In the year A.D. 57 Kwang Vouti died, after a reign of thirty-three years, leaving behind him a reputation for ability, and for a desire to foster the interests of his people, scarcely inferior to that of any of his race. To his ability as a general much of the credit for the restoration of the Hans was due, and it was not the least meritorious feature of his reign that his moderation helped still more towards restoring the popularity of his family. He never pronounced a sentence of death without regret, and until his offers had been spurned, and his acts reciprocated with treachery, he never treated his adversaries with the sternness always meted out in Eastern countries to a foe. He strove above all things to restrain the ambition of the great, and to govern the country in accordance, not with the interests of the few, but with the necessities of the many. China has had greater rulers than Kwang Vouti, but she has never had one more popular with or better loved by his subjects.

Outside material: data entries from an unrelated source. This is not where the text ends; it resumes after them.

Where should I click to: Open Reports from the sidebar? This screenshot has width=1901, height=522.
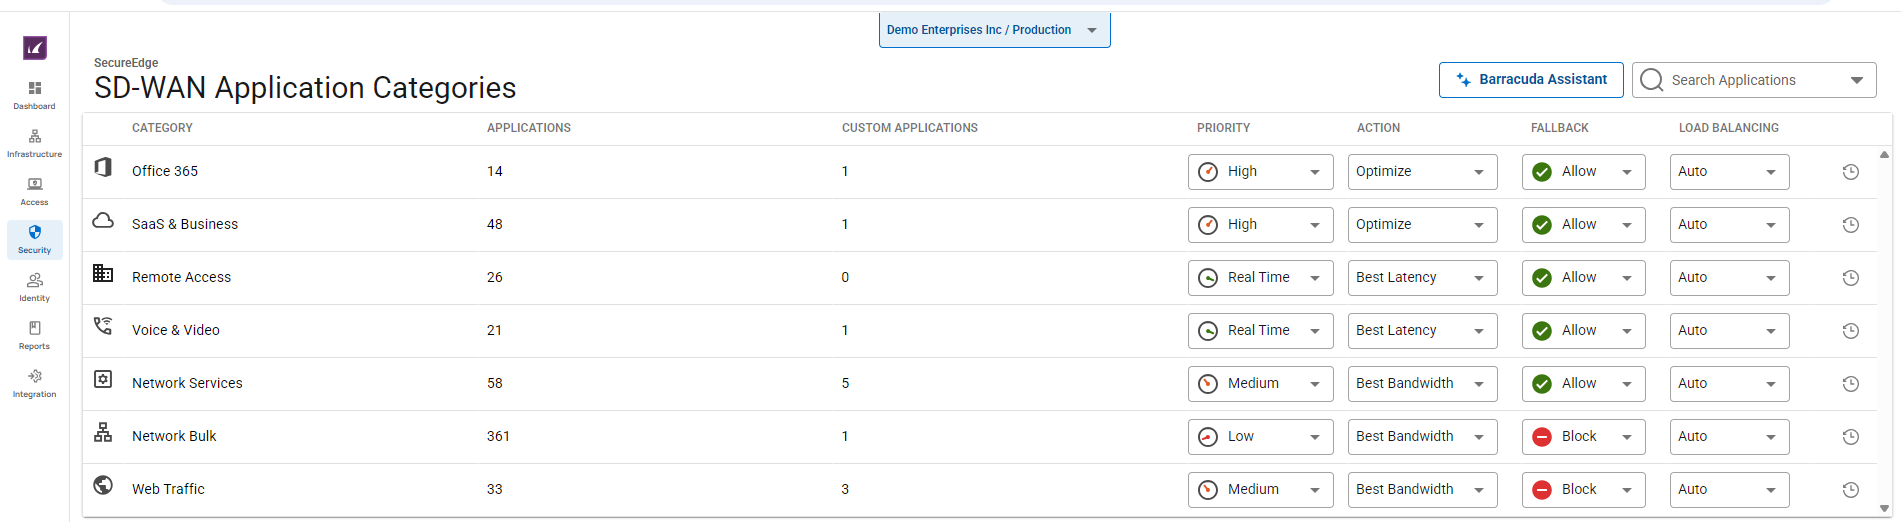pyautogui.click(x=34, y=335)
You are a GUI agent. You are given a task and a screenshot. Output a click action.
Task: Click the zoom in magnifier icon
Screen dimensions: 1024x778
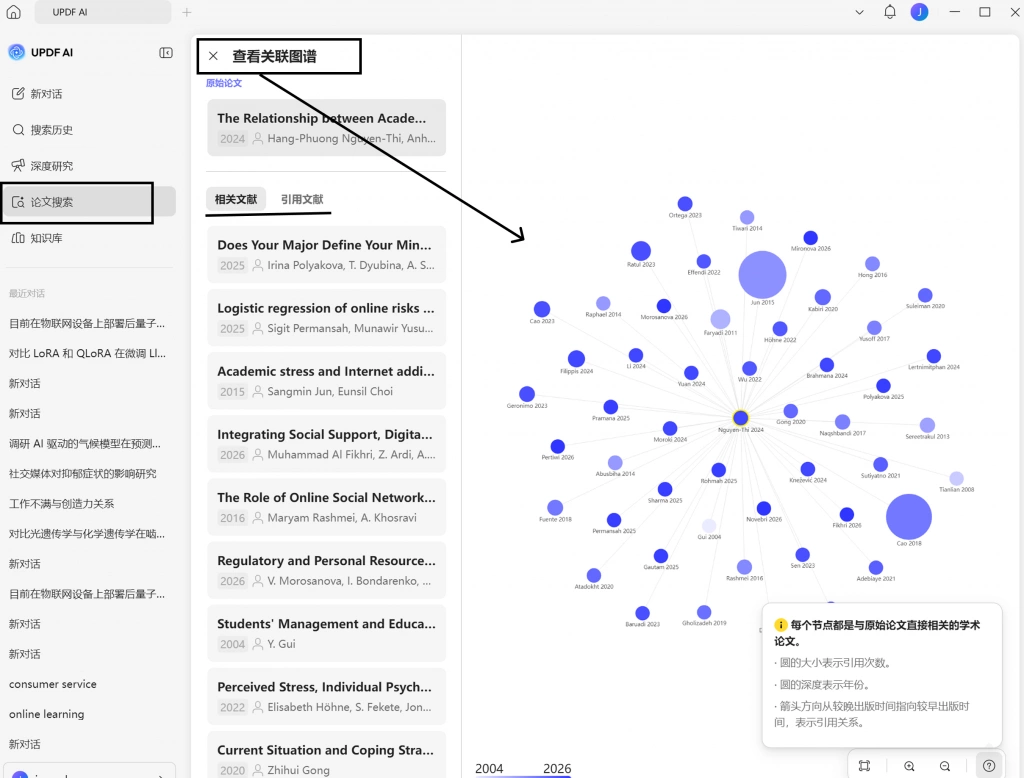pyautogui.click(x=909, y=766)
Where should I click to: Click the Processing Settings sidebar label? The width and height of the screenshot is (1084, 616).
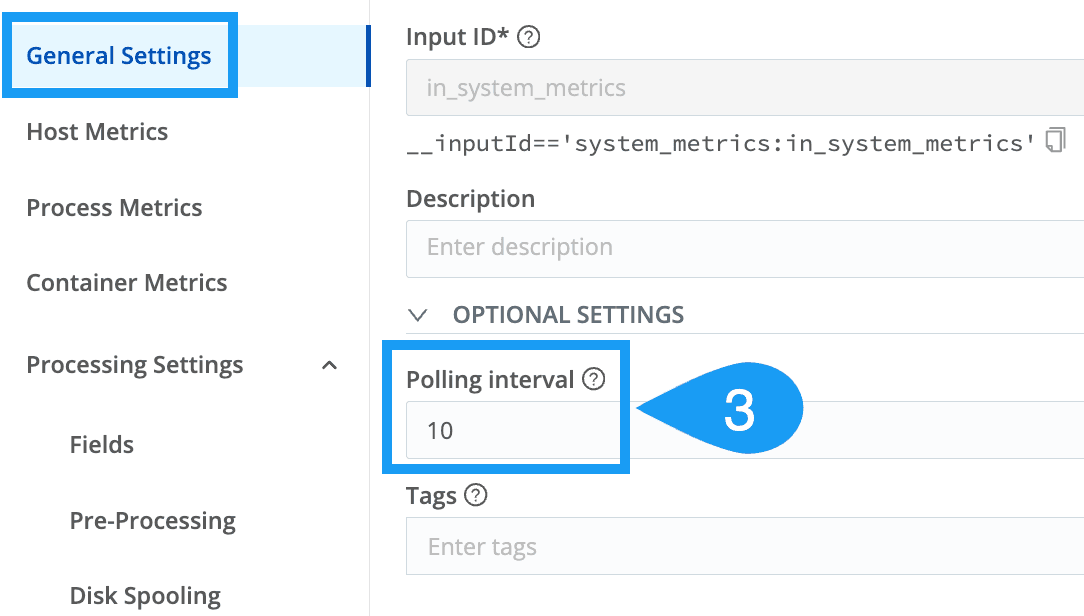coord(135,365)
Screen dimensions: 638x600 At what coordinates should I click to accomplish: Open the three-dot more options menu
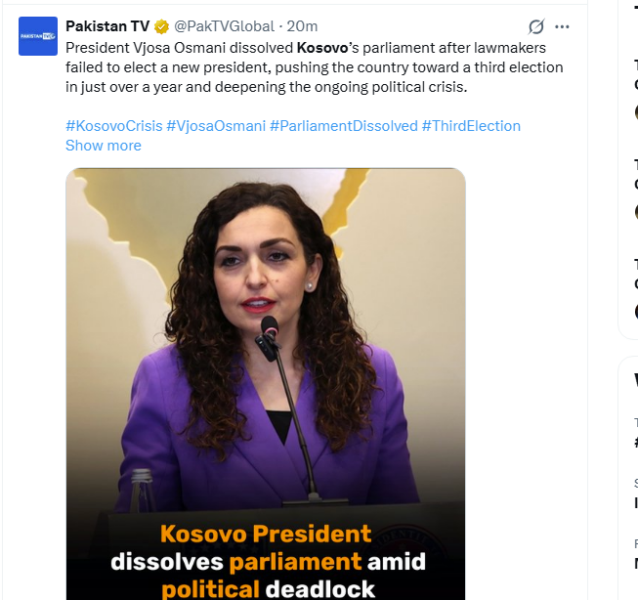[562, 27]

Mingti, the fourth of his sons, was chosen to succeed this ruler (A.D. 57), and during his reign of eighteen years gave general satisfaction to his subjects by his wisdom and clemency. The clouds which had so thickly obscured the horizon had to a great extent cleared off, and although there were troubles in the neighbouring kingdoms, only the echo of them penetrated into China. The strength of the Hiongnou had greatly declined in consequence of divisions in their own camp, and a few successes obtained in the Kokonor region by a general named Panchow, who will play a prominent part in the history of the next reign, sufficed to bring the whole of the bordering tribes to their knees. With the exception of this war, in which the Chinese strength was only partly engaged, Mingti's reign was one of peace. Prominent among the great works to which he devoted his attention and surplus wealth, was that of regulating the course of the Hoangho, which had proved a perennial source of destruction to the adjoining provinces. Mingti caused a dyke thirty miles in length to be constructed for the relief of the superfluous waters, and so long as this great work was kept in repair we hear no more of the overflowing of the Yellow river. Mingti, if not indulging in war, took steps to promote the efficiency of his troops. He restored the military exercise, and rendered it incumbent on all to practise the use of the national bow. Devoted to literature, he still spared time to impress on his generals the precepts of Mayuen, whose daughter Machi he had married. When Mingti died, in A.D. 75, the Hans were firmly reseated on the throne. All rebels had been either vanquished or brought into subjection, and from Corea to Cochin China, from Kokonor to the Eastern Sea, there were none but loyal subjects or contented vassals of the Emperor.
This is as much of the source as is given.